─── TEXT ───

# Stern-Gerlach, polarized atom beam.

1. Nov 23, 2012

### Telemachus

1. The problem statement, all variables and given/known data
In a Stern-Gerlach device, an atom beam with angular impulse J, travels through a magnetic field applied normally to the trajectory. The beam is separated in 2j+1 beams in general. Find the relative intensities for these beams if J=1 and if the beam is polarized with jθ=1 in a direction that forms an angle θ with the direction of the magnetic field.

2. Relevant equations
The operator
$$J \cdot n_{\theta}=J_{\theta}=J_x\sin\theta \cos\phi+J_y \sin\theta\sin\phi+J_z\cos\phi$$

3. The attempt at a solution
I'm not sure what I'm supposed to do. I think I should find the eigenvalues for the given operator, and then determine the probability of measuring each eigenvalue, projecting over each possible eigenstate. I need some guidance with this.

Last edited: Nov 23, 2012
2. Nov 23, 2012

### TSny

I think you have the right idea. Since you are dealing with spin 1 particles ($j = 1$), the possible eigenvalues for a measurement of the component of spin along any chosen direction in space are $m\hbar$ where $m$ is an integer.

What are the possible values of $m$?

The corresponding eigenstates may be written $|j,m>$ where $j = 1$ and $m$ can be any of the possible values of $m$.

If you use primes to denote that you are considering spin components along the specific direction nθ given in the problem, what is the value of $m'$ for the particles before they enter the B field? That is, what is the value of $m'$ for the initial state $|j,m'>$ ?

3. Nov 24, 2012

### Telemachus

The possible values for m are $m=-1,0,1$.

I think that the value of $m′$ should be the eigenvalue for the projection of the eigenstates in the nθ direction. So I think I should apply the given operator over the $|j,m>$, and those eigenvalues would give the $m′$, am I right?

Thank you very much TSny.

4. Nov 24, 2012

### TSny

If I'm understanding the setup, the initial state of the particles is $j = 1$ and $m' = 1$ along nθ: $|j, m'=1>$

If you let $m$ without a prime denote possible eigenstates having definite components of spin along the magnetic field direction, then the three output beams will correspond to the three states $|j, m>$ where $m$ = 1, 0, and -1. You can think of these three states as basis states for expressing any spin state. In particular, it should be possible to expand the input state $|j, m'=1>$ ("along nθ") as a superposition of the states $|j, m>$ ("along B").

The easiest way to find the coefficients of the expansion is to consult a standard QM text that discusses rotations of quantum states. The $m'$ states are related to the $m$ states by a rotation.

─── MATERIAL PROVIDED ───

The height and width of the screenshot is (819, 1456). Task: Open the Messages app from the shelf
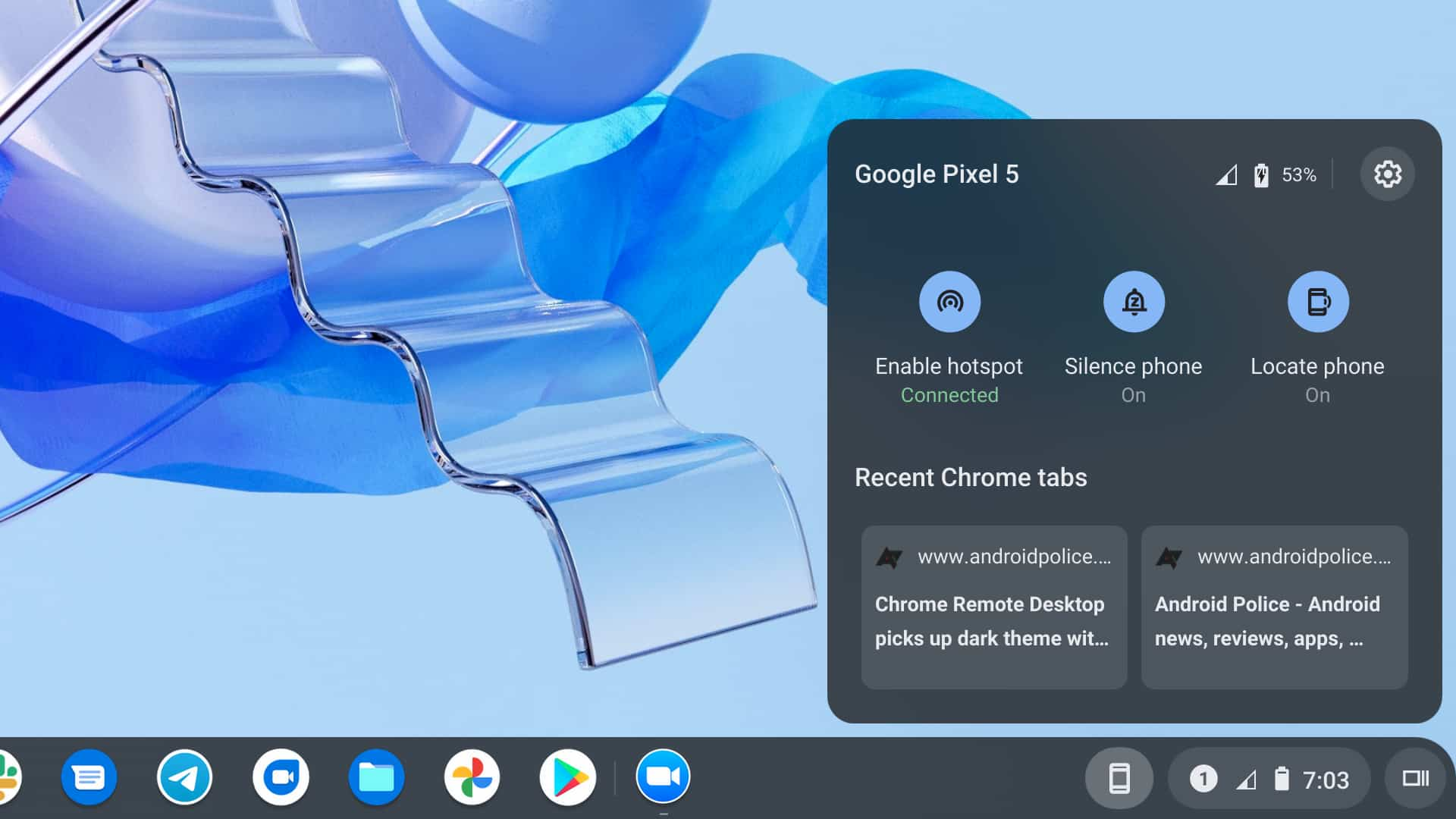[x=89, y=777]
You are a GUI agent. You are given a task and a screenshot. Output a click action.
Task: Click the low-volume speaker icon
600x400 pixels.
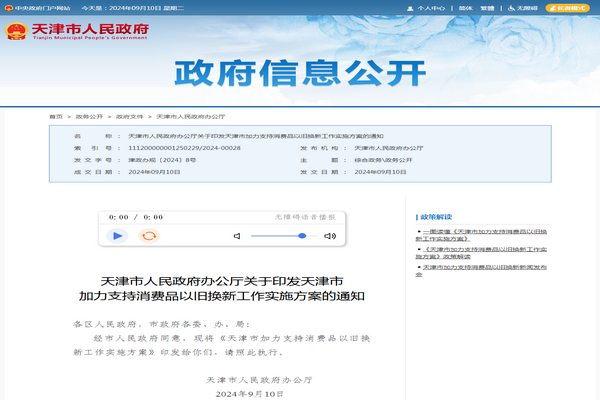[237, 236]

───

§ **EXERCISE TASK A**
Retype part of the Stern-Gerlach thread word for word, beginning at the words "The corresponding eigenstates" and stopping after "very much TSny.".
§ **EXERCISE TASK B**
Echo both entries line for line without any changes, but omit the pictures.
The Stern-Gerlach thread and the entries were taken from unrelated sources.

§ **REPLY A**
The corresponding eigenstates may be written $|j,m>$ where $j = 1$ and $m$ can be any of the possible values of $m$.

If you use primes to denote that you are considering spin components along the specific direction nθ given in the problem, what is the value of $m'$ for the particles before they enter the B field? That is, what is the value of $m'$ for the initial state $|j,m'>$ ?

3. Nov 24, 2012

### Telemachus

The possible values for m are $m=-1,0,1$.

I think that the value of $m′$ should be the eigenvalue for the projection of the eigenstates in the nθ direction. So I think I should apply the given operator over the $|j,m>$, and those eigenvalues would give the $m′$, am I right?

Thank you very much TSny.

§ **REPLY B**
The height and width of the screenshot is (819, 1456). Task: Open the Messages app from the shelf
[x=89, y=777]
You are a GUI agent. You are given a task and a screenshot. Output a click action.
Task: Click the low-volume speaker icon
600x400 pixels.
[237, 236]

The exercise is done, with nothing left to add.